Dawkins book fails completely in its attempts to show “easy back routes” by which Darwinian evolution could produce great wonders of complexity. He fails to provide a single example of some impressive piece of macroscopic biological functionality that has been proven to have been produced by natural selection and random mutations. No such example exists. Dawkins also fails to provide a single plausible story leading us to think that natural selection and random mutations would have been capable of producing any impressive piece of very complex macroscopic biological functionality.

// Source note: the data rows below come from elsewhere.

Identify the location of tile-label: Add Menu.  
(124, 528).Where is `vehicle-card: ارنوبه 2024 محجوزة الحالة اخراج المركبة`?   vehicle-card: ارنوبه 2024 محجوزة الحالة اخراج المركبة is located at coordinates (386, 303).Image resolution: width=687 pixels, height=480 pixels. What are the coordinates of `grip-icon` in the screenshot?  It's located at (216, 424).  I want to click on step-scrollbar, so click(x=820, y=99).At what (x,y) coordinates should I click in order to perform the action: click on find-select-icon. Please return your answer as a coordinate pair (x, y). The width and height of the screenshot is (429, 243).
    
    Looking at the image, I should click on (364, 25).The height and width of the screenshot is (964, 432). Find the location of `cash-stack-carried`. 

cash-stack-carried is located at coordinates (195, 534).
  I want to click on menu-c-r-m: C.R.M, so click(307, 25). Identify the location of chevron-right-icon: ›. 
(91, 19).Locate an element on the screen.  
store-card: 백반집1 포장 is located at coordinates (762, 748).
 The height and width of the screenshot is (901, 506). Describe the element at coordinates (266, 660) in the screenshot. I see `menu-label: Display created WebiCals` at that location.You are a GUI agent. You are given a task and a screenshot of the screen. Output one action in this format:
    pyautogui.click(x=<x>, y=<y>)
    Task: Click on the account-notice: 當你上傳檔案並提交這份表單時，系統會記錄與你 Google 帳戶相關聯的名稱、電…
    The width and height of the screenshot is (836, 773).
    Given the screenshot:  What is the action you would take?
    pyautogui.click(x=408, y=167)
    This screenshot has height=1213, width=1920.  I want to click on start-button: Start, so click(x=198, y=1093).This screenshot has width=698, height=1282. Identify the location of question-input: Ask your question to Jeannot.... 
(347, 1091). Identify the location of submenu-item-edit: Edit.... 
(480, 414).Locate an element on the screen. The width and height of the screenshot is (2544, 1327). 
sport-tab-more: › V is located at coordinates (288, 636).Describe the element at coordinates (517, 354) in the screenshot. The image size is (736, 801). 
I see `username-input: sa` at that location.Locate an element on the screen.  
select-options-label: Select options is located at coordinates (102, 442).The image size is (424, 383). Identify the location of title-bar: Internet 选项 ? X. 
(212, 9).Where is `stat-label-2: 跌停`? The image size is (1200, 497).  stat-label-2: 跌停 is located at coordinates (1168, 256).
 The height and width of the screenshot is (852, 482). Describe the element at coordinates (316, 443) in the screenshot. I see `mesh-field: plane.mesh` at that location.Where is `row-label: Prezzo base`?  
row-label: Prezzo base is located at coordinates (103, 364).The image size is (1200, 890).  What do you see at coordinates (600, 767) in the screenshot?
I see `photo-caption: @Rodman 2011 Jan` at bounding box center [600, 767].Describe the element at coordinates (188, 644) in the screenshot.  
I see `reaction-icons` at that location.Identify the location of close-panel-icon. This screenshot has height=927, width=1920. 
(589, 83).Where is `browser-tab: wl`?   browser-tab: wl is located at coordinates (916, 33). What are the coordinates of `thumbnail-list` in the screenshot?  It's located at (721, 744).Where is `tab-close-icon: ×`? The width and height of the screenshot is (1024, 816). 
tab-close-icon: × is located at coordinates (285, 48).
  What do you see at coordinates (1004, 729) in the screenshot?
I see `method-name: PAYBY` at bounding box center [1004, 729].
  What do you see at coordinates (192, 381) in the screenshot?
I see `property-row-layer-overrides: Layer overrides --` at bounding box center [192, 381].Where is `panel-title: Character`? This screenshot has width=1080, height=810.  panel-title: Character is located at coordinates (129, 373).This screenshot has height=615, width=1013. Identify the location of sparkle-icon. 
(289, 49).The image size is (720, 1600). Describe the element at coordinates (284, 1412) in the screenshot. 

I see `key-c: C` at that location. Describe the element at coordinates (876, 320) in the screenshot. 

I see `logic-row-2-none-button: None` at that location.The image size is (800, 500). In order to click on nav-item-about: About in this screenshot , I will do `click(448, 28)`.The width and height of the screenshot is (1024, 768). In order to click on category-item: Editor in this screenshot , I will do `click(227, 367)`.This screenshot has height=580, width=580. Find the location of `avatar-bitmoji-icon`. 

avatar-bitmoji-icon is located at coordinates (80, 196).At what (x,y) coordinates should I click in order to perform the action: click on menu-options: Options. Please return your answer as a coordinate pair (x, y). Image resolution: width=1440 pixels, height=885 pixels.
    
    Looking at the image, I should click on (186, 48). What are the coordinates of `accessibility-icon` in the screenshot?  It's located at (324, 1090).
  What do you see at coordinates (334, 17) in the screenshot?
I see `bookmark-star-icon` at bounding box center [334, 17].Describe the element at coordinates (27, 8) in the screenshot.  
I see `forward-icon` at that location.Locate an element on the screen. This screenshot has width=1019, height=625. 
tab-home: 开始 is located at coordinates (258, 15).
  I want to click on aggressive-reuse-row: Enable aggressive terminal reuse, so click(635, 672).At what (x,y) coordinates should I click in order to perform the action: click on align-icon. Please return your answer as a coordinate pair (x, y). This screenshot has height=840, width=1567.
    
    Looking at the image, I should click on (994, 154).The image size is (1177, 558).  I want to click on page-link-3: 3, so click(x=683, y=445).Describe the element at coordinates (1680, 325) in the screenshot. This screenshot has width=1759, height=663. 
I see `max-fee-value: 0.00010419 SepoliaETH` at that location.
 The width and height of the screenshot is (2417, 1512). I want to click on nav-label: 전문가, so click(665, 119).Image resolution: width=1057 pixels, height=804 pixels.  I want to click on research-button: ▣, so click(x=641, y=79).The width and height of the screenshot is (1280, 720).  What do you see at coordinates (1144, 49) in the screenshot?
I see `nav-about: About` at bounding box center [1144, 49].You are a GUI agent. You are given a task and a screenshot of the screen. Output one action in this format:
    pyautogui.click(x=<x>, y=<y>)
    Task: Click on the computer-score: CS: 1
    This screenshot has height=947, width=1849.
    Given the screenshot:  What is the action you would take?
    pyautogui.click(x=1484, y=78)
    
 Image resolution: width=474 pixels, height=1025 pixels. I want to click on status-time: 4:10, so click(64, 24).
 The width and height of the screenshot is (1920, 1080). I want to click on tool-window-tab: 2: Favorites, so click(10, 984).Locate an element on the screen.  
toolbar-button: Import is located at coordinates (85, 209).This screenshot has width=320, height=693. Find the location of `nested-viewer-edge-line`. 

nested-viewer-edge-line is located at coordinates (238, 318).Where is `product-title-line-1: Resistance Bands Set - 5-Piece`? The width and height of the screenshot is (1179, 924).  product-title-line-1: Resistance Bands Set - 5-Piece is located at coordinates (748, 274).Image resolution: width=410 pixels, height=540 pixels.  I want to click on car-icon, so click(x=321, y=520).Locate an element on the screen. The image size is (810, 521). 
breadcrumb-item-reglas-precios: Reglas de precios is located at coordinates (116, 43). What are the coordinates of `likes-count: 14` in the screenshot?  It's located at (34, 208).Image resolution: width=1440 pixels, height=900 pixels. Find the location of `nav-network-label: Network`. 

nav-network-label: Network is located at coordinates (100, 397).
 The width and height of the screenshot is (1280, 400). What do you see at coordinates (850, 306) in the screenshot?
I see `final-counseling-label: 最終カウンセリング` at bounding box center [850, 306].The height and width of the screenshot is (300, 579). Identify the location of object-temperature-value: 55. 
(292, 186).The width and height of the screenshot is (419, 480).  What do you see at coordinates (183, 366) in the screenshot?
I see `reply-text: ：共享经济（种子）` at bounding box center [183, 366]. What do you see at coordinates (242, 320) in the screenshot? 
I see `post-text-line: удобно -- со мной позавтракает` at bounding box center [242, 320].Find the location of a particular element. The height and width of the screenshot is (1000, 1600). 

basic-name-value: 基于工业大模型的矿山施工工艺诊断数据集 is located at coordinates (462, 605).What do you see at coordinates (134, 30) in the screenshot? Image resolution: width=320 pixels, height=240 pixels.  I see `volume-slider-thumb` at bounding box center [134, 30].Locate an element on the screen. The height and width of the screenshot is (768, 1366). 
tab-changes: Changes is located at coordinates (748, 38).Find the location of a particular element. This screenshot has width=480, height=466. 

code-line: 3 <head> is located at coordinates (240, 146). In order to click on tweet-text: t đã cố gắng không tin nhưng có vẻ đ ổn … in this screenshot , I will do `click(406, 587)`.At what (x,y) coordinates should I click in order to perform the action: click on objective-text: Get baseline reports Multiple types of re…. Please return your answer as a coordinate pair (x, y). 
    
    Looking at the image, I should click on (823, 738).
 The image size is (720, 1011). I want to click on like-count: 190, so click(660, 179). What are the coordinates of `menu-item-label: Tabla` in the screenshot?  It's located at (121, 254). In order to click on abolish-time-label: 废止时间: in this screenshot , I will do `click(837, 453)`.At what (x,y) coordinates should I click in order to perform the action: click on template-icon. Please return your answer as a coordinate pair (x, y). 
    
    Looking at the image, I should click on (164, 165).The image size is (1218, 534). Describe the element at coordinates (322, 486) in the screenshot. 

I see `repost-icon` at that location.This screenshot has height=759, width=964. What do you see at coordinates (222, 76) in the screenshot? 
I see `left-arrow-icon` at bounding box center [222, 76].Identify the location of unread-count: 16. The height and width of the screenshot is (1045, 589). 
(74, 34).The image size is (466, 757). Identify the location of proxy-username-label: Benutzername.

In this regard Dawkins is in good company. The passage on vision biochemistry that I quoted is from page 459 of the 1119-page biochemistry textbook Lehninger Principles of Biochemistry. The book gives us a thousand pages of description of the most intricate machine-like biochemistry in the human body, but does basically nothing to explain how this functionality could have originated (apart from a short pro-forma review of Darwinism tenets, which don't specifically deal with biochemistry). There is endless discussion of proteins, but when I look up “proteins, evolution of” in the index of the book, I am referred to 5 pages that make no substantive clarification as to how fine-tuned proteins could have naturally evolved. How did we get all these thousands of fine-tuned proteins, each so fantastically unlikely to have arisen by chance? Our 1119-page biochemistry textbook has no real answer. Similarly, the 1041-page textbook Biochemisty by Lubert Stryer of Stanford University is notable for making no substantive attempt to explain the origin of any part of the wonderful biochemical machinery it discusses. The index of the book lists only 20 pages referring to evolution, and when I look up those pages I find only passing or incidental references to evolution. Mentioning Darwin in only one paragraph, with only a passing mention, the 1041-page book lacks even a substantial exposition of Darwinian theory, and doesn't even mention natural selection in its index, ignoring the topic of the origin of life and the origin of proteins. Which is not what we would expect if Darwinian theory were useful in explaining the origin of life or very complex biochemistry machinery.

Nor is there any real origins answer offered by this long recent review of the topic of protein evolution, which states this near its end (referring to protein folds):

It is not clear how natural selection can operate in the origin of folds or active site architecture. It is equally unclear how either micromutations or macromutations could repeatedly and reliably lead to large evolutionary transitions. What remains is a deep, tantalizing, perhaps immovable mystery.